• [Task a] Reproduce, line for line, everything in the listing from the line containing "Task: Switch to the Monitor tab" down to the end of the listing.

Gustavo Petro's victory is not only a response to the social ills of today, but having been part of a Marxist guerrilla group that negotiated with the state decades ago, and returned to the social fold, he embodies the nation's democratic future.

The Meaning Of Petro: A Former Guerrilla As President Is Colombian Democracy At Work

President-elect Gustavo Petro (left) and his vice-president Francia Márquez (right) give a speech in Bogota, Colombia after Petro was elected president.

El Espectador

-Editorial-

BOGOTÁ — After decades of stigmatizing anything to do with the Left — to the point of annihilating an entire political party for its ideas — Colombia has elected for the first time — and quite decisively — a president of the Left. The election of Gustavo Petro and his vice-president, Francia Márquez, was itself one of the promises of the peace Colombia has sought for so long: with an orderly handover of power, the inclusion of all political positions and the possibility to work through our differences by voting.


The elections were a thumping rejection of the outgoing government of President Iván Duque and decades of dominance by the conservative currents led by his mentor, the former president Álvaro Uribe. The question now is: how shall we heal so many festering wounds in this country?

Looking back on Petro's Marxist past

It is important to look back. Petro was a member of the M-19, the Marxist guerrilla group that negotiated with the state decades ago, and returned to the social fold. Since then, its members have been crucial to the state-building effort.

• [Raw records]

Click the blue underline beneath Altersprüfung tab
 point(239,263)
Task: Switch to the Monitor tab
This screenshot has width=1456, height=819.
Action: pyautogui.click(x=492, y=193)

• [Task b] Carry on the editorial about Gustavo Petro's election, picking up after its final sentence.

• [Expected output a]
Task: Switch to the Monitor tab
This screenshot has width=1456, height=819.
Action: pyautogui.click(x=492, y=193)

• [Expected output b]
Petro's election confirms the guerrilla's former initiatives and shows the importance of a peaceful path and rejection of arms to win power. The elections have shown that Colombia is committed to the democratic and institutional option, which in itself is to be celebrated.

The figures attained should also mean a decisive mandate, and the presidential authority that comes with it. The experts had their doubts before, but Petro added three million votes to his first-round score, and some 700,000 more than his rival, Rodolfo Hernández.

The participation rate was at around 58%, which is a historic high in our electoral history. If we add to this the votes given to the (leftist) Historical Pact (Pacto histórico) in parliamentary elections, it is clear most Colombians are asking for change.

Unity and reconstruction

Supporters of Gustavo Petro, Colombia's new left-wing president, celebrate his victory in Bogota, Colombia on Monday.

Cristian Bayona/LongVisual/ZUMA

Petro must now be allowed to govern. Clearly we need oversight, with vigorous institutions that act as counterweights. Political deadlock would particularly signify a rejection of the majority's choice. But the president must also see the massive number of votes cast for his rival as a need to take that constituency into account, and the same may be said of a half million blank votes.

The damage done after a vicious campaign

After a vicious campaign, it is now time to speak of unity and reconstruction, with actions complementing the important work of finding the right words.

The election of the country's first Afro-Caribbean vice-president is furthermore a message to the country's forgotten and downtrodden communities. The country's most vulnerable territories backed the Petro ticket, and expect an Equality ministry to start working on healing the country's immense rifts.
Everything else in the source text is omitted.